HIV-AIDS as a metaphor
Finally, AIDS raises a very specific question about how we conceptualise security. For it raises this question: is the war against AIDS a war against the virus or the people who have it? Is an entire continent, or countries therein most at risk, in danger of being written off? The whole field is increasingly politicised. The language between the normal (which is always normative) and the pathological (between those we hold to be innocent and those we judge to be guilty) is one that predisposes us to see people and even countries in a particularly disparaging light.

AIDS – for many – has already become one of the determinants of the so-called ‘African Condition’, yet another feature of what The Economist calls ‘the hopeless continent’. AIDS, writes Susan Sontag, is a metaphor and that is where the problem lies. For we talk of its long incubation periods as far more dangerous than the virus itself. We see AIDS as a ‘stealth’ virus for that reason. You can live with it for many years without knowing you have contracted the disease.

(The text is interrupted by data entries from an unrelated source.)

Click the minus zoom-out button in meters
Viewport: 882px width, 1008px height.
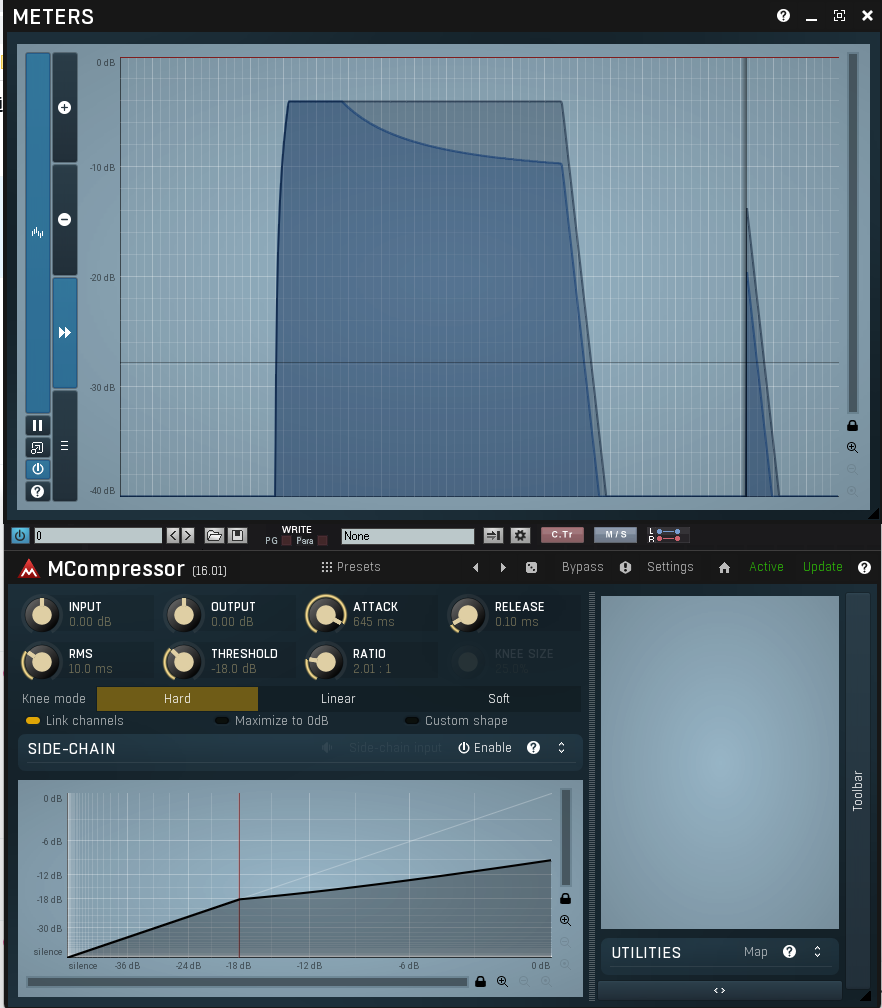coord(65,219)
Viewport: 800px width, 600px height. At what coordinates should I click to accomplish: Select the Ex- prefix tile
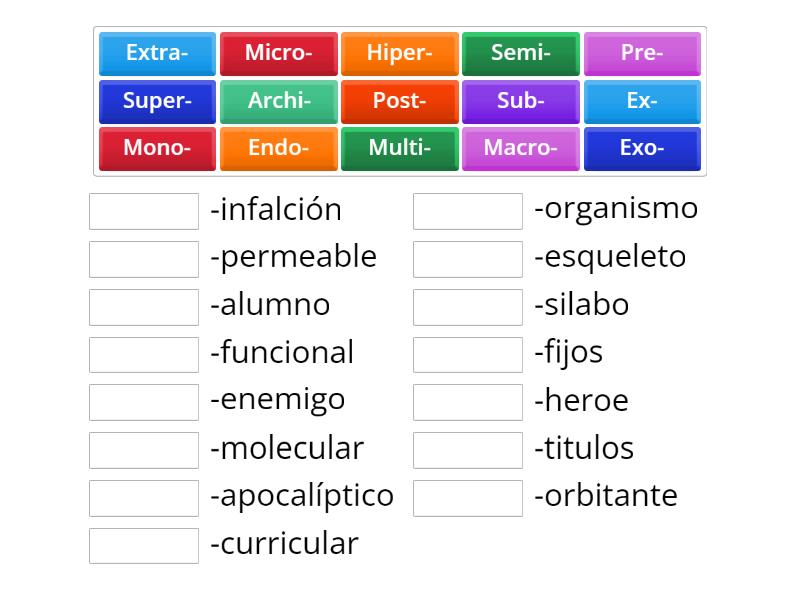[643, 101]
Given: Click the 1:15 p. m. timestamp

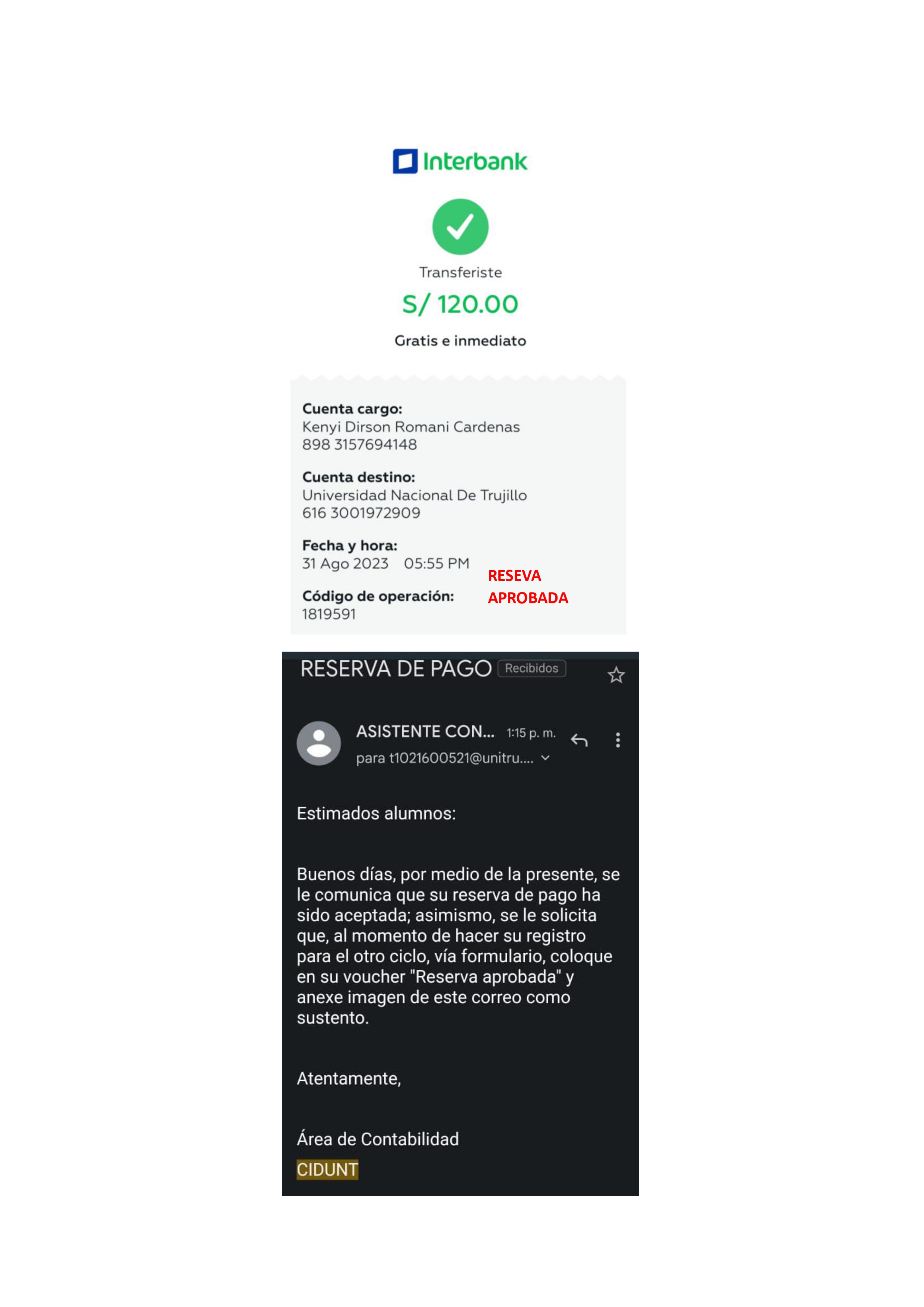Looking at the screenshot, I should click(531, 733).
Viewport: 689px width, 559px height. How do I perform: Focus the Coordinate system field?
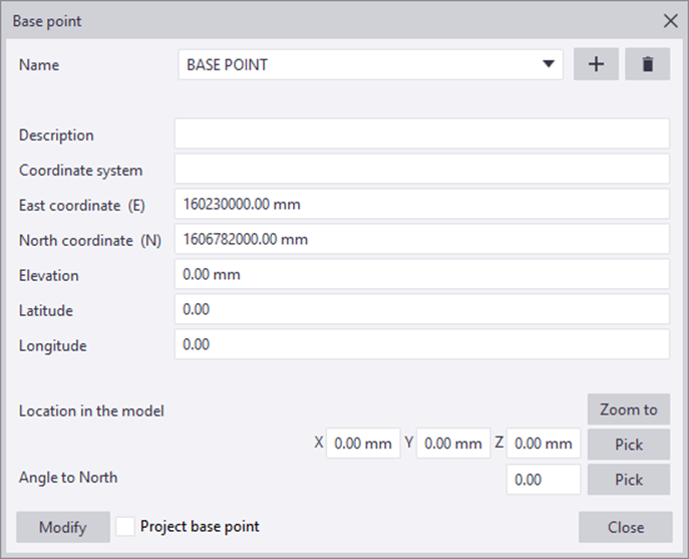tap(422, 169)
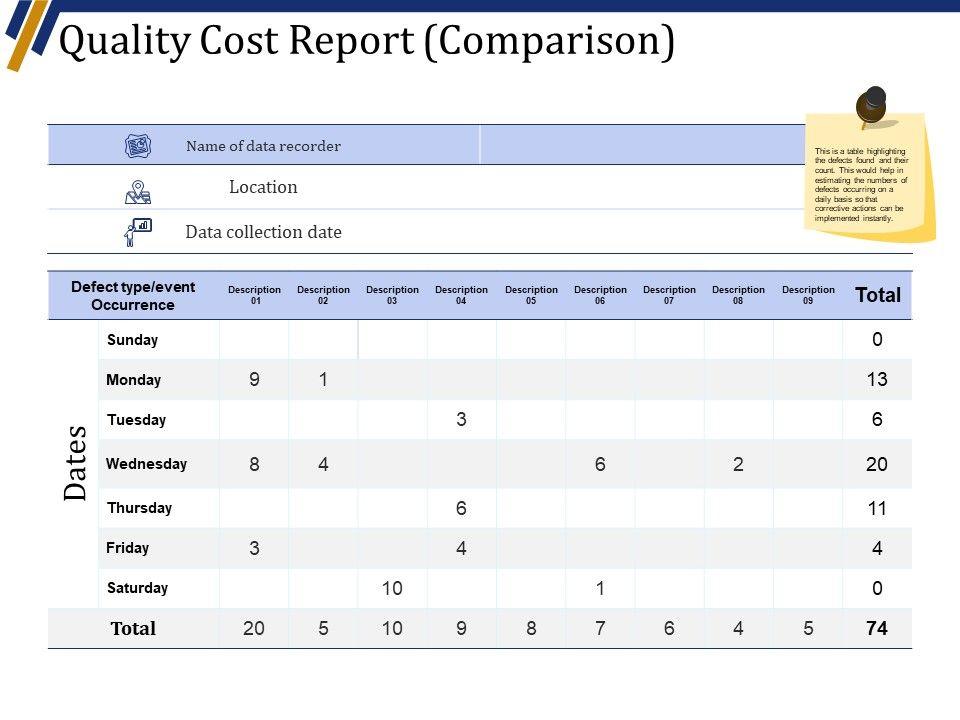960x720 pixels.
Task: Click Monday's row total of 13
Action: point(877,380)
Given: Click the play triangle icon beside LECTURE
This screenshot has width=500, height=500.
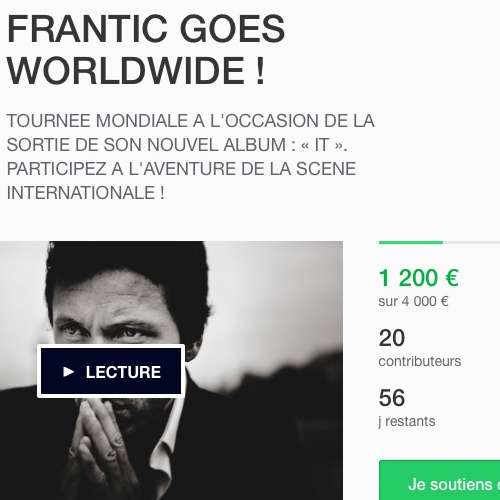Looking at the screenshot, I should [x=68, y=372].
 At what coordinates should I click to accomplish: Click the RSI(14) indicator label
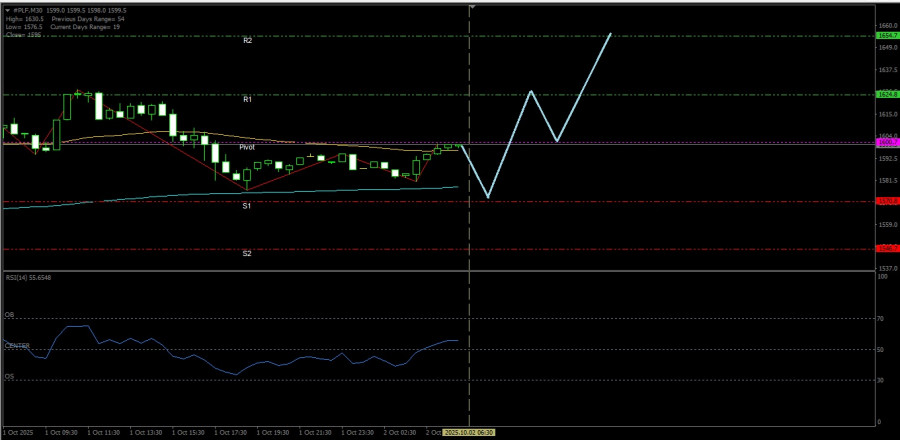[28, 275]
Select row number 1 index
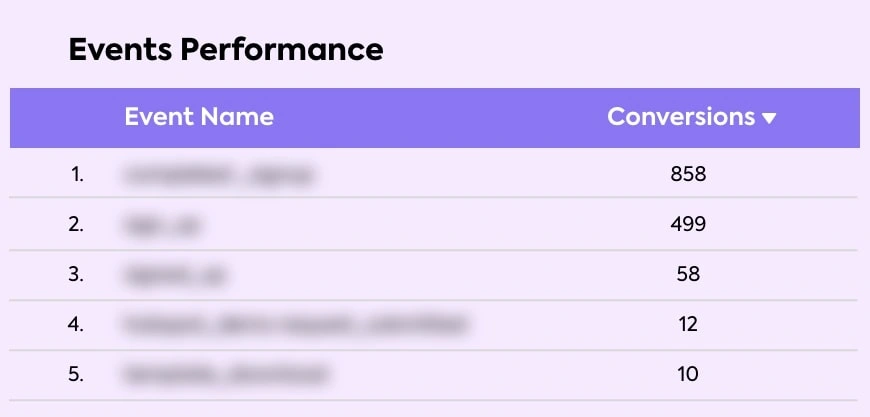Viewport: 870px width, 417px height. coord(77,175)
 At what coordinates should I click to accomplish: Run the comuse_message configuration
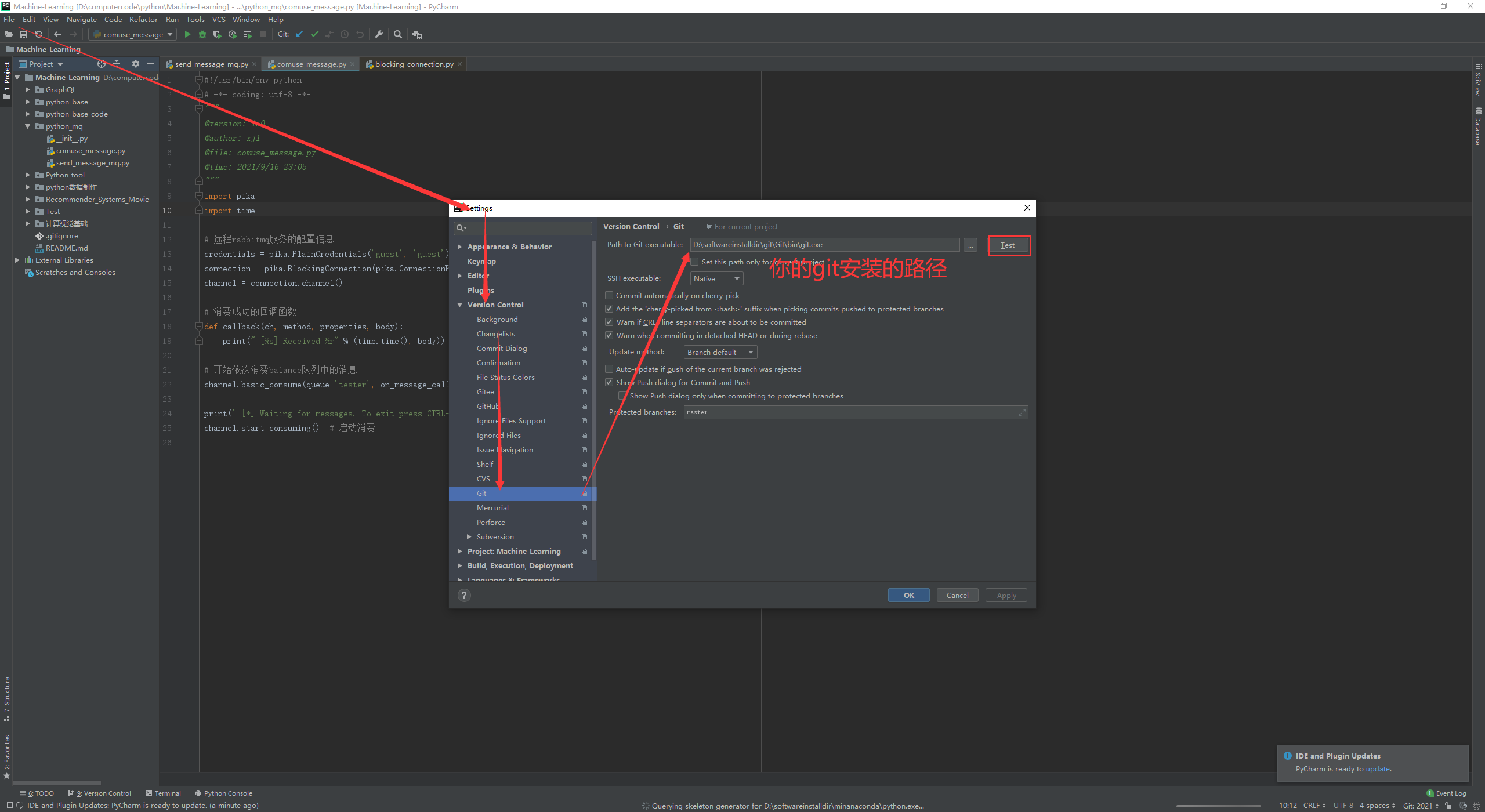[x=187, y=34]
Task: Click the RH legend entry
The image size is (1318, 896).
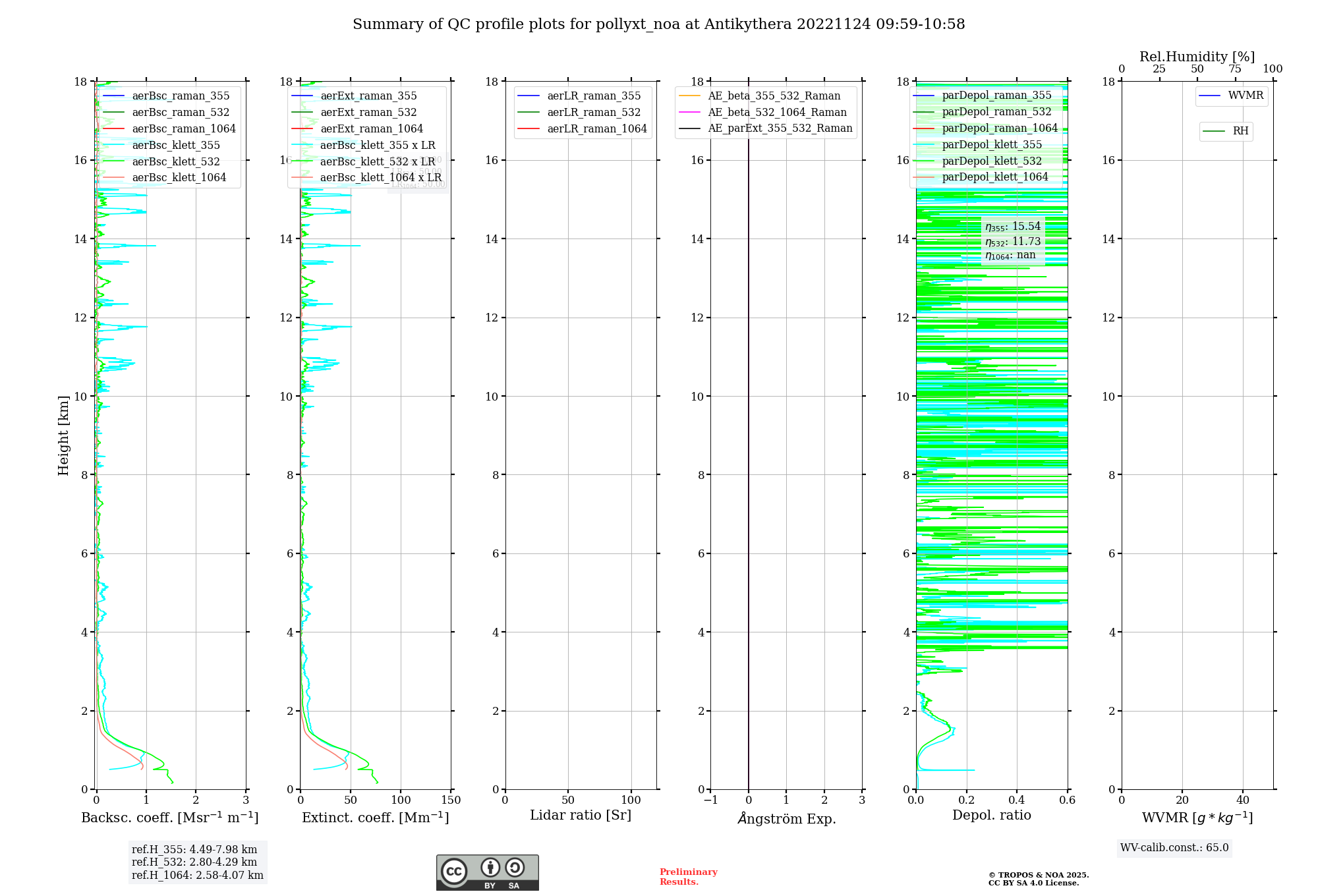Action: point(1240,131)
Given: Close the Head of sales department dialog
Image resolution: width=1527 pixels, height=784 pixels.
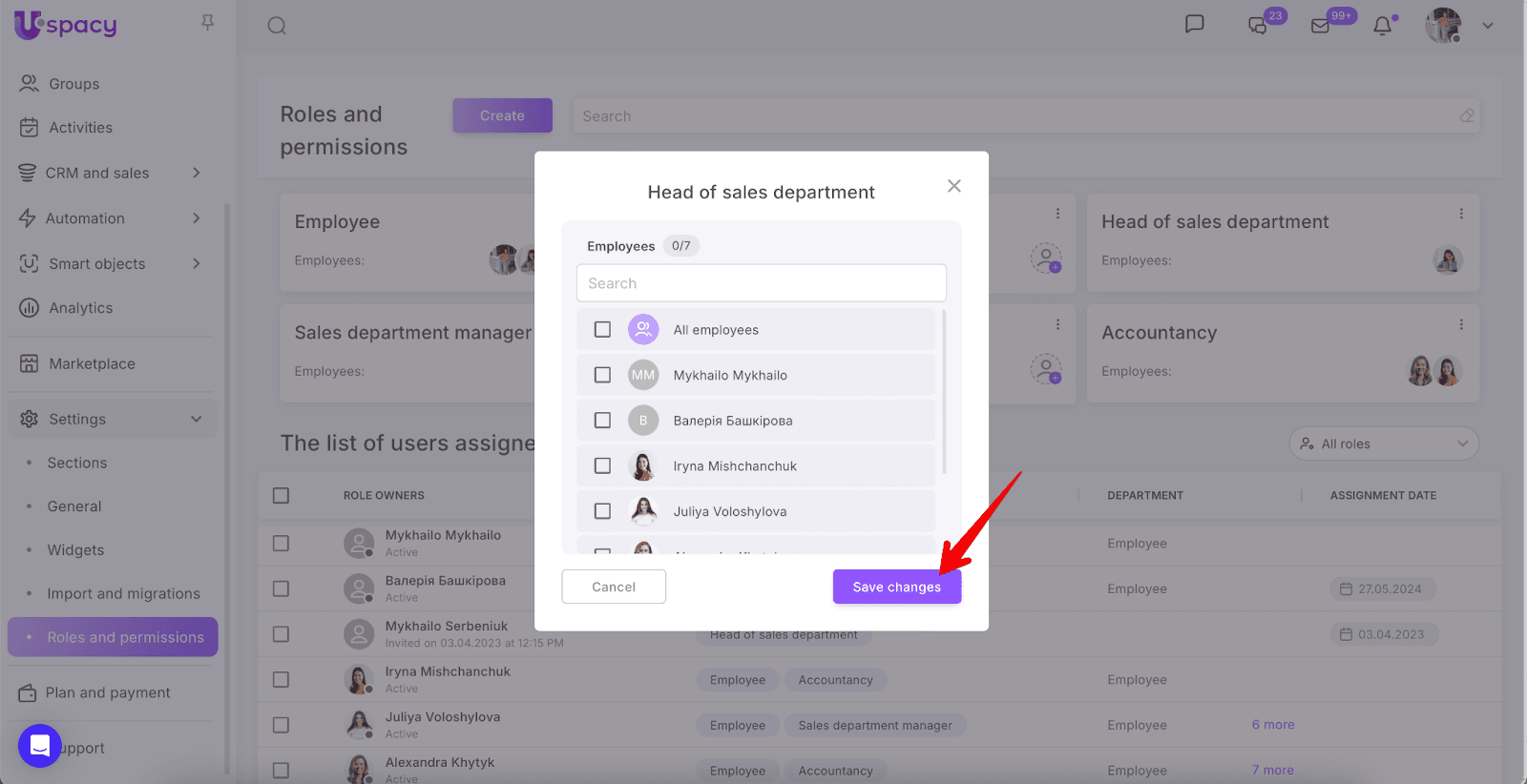Looking at the screenshot, I should (x=953, y=186).
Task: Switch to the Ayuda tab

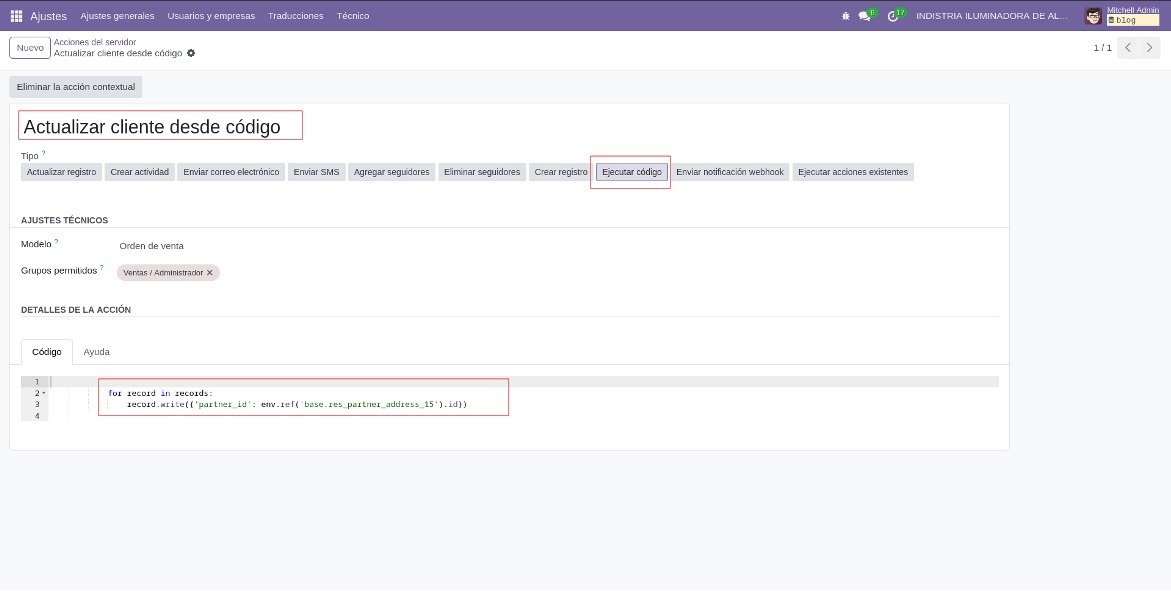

So it encourages us to think of security not in terms of what ‘is’ but what may yet ‘become’. Instead of trying to confront a danger, we confront ‘dangerousness’, an idea which encourages us to evaluate a threat at the level of its potentiality, rather than the level of its immediacy. Quarantining societies is one way by which we can deal with the virus, as we quarantined people during the SARS epidemic a few months ago. It is a typical example of how a risk society, obsessed with the potentiality of risks, tends to function.

Globalisation, in short, has created a new type of enemy stereotyping. We now have to defend ourselves not so much against threats (the number of tanks/planes/army divisions) but risks, and the best way to tackle risks is to act pre-emptively. The ‘precautionary principle’ of which we know so much in environmental and domestic health matters, is increasingly becoming a favoured principle of security as well. It would appear that pre-emptive strategies now belong not only to the war against terrorism, but also to the war against disease.